(Extracted entries begins)

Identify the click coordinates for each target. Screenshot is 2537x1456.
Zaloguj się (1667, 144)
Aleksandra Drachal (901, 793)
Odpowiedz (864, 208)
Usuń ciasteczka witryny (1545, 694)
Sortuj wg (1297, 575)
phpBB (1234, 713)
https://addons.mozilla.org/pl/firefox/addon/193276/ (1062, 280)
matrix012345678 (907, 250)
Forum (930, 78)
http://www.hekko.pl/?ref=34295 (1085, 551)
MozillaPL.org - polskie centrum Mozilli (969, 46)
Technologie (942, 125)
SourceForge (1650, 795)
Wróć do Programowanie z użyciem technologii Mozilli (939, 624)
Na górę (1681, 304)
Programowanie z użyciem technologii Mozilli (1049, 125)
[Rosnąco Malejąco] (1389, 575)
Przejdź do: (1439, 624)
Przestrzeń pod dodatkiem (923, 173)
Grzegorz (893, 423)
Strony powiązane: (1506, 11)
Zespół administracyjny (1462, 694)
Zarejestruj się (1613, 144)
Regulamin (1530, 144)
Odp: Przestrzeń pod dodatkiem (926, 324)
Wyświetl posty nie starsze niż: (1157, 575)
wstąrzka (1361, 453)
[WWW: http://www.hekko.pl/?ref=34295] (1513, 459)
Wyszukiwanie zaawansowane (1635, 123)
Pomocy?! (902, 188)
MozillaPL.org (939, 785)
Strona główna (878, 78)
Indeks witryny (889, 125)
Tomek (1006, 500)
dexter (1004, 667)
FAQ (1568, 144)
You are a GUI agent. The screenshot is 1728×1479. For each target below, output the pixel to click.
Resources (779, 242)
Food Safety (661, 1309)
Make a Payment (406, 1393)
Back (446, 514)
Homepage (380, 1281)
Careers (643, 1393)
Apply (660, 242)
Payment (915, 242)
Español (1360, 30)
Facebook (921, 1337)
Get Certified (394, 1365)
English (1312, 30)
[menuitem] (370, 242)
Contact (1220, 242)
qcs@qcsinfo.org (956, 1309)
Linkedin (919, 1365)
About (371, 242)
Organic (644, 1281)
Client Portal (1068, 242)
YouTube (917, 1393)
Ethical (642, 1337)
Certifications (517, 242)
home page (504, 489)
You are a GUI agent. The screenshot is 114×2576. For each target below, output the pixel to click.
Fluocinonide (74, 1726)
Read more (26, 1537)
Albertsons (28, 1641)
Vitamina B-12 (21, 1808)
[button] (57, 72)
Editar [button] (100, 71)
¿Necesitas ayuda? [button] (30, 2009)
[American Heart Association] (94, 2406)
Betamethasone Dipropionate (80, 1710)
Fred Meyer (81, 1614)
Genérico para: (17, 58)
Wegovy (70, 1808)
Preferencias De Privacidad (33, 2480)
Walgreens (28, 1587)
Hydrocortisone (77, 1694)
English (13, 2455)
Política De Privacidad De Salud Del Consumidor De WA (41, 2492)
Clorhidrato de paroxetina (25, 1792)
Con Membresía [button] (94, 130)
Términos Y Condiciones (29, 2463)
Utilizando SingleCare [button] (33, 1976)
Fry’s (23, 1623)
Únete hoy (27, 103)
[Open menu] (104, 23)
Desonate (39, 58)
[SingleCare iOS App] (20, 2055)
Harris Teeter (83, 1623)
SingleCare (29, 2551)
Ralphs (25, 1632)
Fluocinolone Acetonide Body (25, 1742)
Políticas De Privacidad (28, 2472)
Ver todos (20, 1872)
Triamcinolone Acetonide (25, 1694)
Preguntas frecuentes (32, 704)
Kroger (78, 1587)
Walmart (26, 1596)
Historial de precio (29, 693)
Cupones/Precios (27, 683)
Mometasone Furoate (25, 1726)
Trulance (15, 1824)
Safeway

(Extracted entries ends)

■ **Aim of the task**:
Output exactly one stretch of the listing: from the line containing "Homepage (380, 1281)" through the line containing "Triamcinolone Acetonide (25, 1694)", both end lines included.

■ **Result**:
Homepage (380, 1281)
Careers (643, 1393)
Apply (660, 242)
Payment (915, 242)
Español (1360, 30)
Facebook (921, 1337)
Get Certified (394, 1365)
English (1312, 30)
[menuitem] (370, 242)
Contact (1220, 242)
qcs@qcsinfo.org (956, 1309)
Linkedin (919, 1365)
About (371, 242)
Organic (644, 1281)
Client Portal (1068, 242)
YouTube (917, 1393)
Ethical (642, 1337)
Certifications (517, 242)
home page (504, 489)
You are a GUI agent. The screenshot is 114×2576. For each target below, output the pixel to click.
Fluocinonide (74, 1726)
Read more (26, 1537)
Albertsons (28, 1641)
Vitamina B-12 (21, 1808)
[button] (57, 72)
Editar [button] (100, 71)
¿Necesitas ayuda? [button] (30, 2009)
[American Heart Association] (94, 2406)
Betamethasone Dipropionate (80, 1710)
Fred Meyer (81, 1614)
Genérico para: (17, 58)
Wegovy (70, 1808)
Preferencias De Privacidad (33, 2480)
Walgreens (28, 1587)
Hydrocortisone (77, 1694)
English (13, 2455)
Política De Privacidad De Salud Del Consumidor De WA (41, 2492)
Clorhidrato de paroxetina (25, 1792)
Con Membresía [button] (94, 130)
Términos Y Condiciones (29, 2463)
Utilizando SingleCare [button] (33, 1976)
Fry’s (23, 1623)
Únete hoy (27, 103)
[Open menu] (104, 23)
Desonate (39, 58)
[SingleCare iOS App] (20, 2055)
Harris Teeter (83, 1623)
SingleCare (29, 2551)
Ralphs (25, 1632)
Fluocinolone Acetonide Body (25, 1742)
Políticas De Privacidad (28, 2472)
Ver todos (20, 1872)
Triamcinolone Acetonide (25, 1694)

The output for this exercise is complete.